- **Data rows**
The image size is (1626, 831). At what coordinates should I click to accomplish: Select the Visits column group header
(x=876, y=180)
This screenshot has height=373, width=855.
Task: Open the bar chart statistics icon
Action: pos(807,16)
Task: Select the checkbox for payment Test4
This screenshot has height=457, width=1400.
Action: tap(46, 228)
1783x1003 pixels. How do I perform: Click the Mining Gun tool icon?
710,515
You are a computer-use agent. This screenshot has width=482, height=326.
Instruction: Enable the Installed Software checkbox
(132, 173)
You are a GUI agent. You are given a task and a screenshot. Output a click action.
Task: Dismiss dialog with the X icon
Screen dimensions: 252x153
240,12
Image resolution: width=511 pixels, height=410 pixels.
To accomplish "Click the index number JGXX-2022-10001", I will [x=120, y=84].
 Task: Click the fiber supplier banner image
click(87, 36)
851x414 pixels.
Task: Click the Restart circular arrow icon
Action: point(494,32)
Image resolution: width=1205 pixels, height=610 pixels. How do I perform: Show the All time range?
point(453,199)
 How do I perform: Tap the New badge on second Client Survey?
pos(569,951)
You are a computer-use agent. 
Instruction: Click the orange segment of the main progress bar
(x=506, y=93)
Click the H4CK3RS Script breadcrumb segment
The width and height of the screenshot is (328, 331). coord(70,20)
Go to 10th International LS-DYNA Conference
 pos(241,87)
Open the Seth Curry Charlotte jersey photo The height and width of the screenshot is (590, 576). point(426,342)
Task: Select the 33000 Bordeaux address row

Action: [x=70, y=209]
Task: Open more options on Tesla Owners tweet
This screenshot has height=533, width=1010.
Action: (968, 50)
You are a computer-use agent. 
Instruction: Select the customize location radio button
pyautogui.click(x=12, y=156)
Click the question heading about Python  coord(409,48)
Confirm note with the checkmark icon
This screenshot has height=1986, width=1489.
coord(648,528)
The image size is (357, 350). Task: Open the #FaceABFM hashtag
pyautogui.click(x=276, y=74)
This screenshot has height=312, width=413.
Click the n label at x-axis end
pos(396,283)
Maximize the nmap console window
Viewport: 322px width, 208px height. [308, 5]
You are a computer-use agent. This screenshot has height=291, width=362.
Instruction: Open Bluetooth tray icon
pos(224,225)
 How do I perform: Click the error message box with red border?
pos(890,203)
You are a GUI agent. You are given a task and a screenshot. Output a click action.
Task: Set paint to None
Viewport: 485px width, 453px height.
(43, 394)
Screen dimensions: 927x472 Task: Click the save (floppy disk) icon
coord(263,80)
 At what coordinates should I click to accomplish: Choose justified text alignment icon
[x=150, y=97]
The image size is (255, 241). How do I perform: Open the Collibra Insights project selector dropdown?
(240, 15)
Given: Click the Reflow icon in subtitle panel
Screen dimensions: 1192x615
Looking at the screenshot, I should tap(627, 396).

- **Stated goal**
Write out the entries again word for word, from the line containing "Task: Open more options on Tesla Owners tweet" through the line containing "coord(263,80)", with both of those lines included.

- **Task answer**
Task: Open more options on Tesla Owners tweet
This screenshot has height=533, width=1010.
Action: (968, 50)
You are a computer-use agent. 
Instruction: Select the customize location radio button
pyautogui.click(x=12, y=156)
Click the question heading about Python  coord(409,48)
Confirm note with the checkmark icon
This screenshot has height=1986, width=1489.
coord(648,528)
The image size is (357, 350). Task: Open the #FaceABFM hashtag
pyautogui.click(x=276, y=74)
This screenshot has height=312, width=413.
Click the n label at x-axis end
pos(396,283)
Maximize the nmap console window
Viewport: 322px width, 208px height. [308, 5]
You are a computer-use agent. This screenshot has height=291, width=362.
Instruction: Open Bluetooth tray icon
pos(224,225)
 How do I perform: Click the error message box with red border?
pos(890,203)
You are a GUI agent. You are given a task and a screenshot. Output a click action.
Task: Set paint to None
Viewport: 485px width, 453px height.
(43, 394)
Screen dimensions: 927x472 Task: Click the save (floppy disk) icon
coord(263,80)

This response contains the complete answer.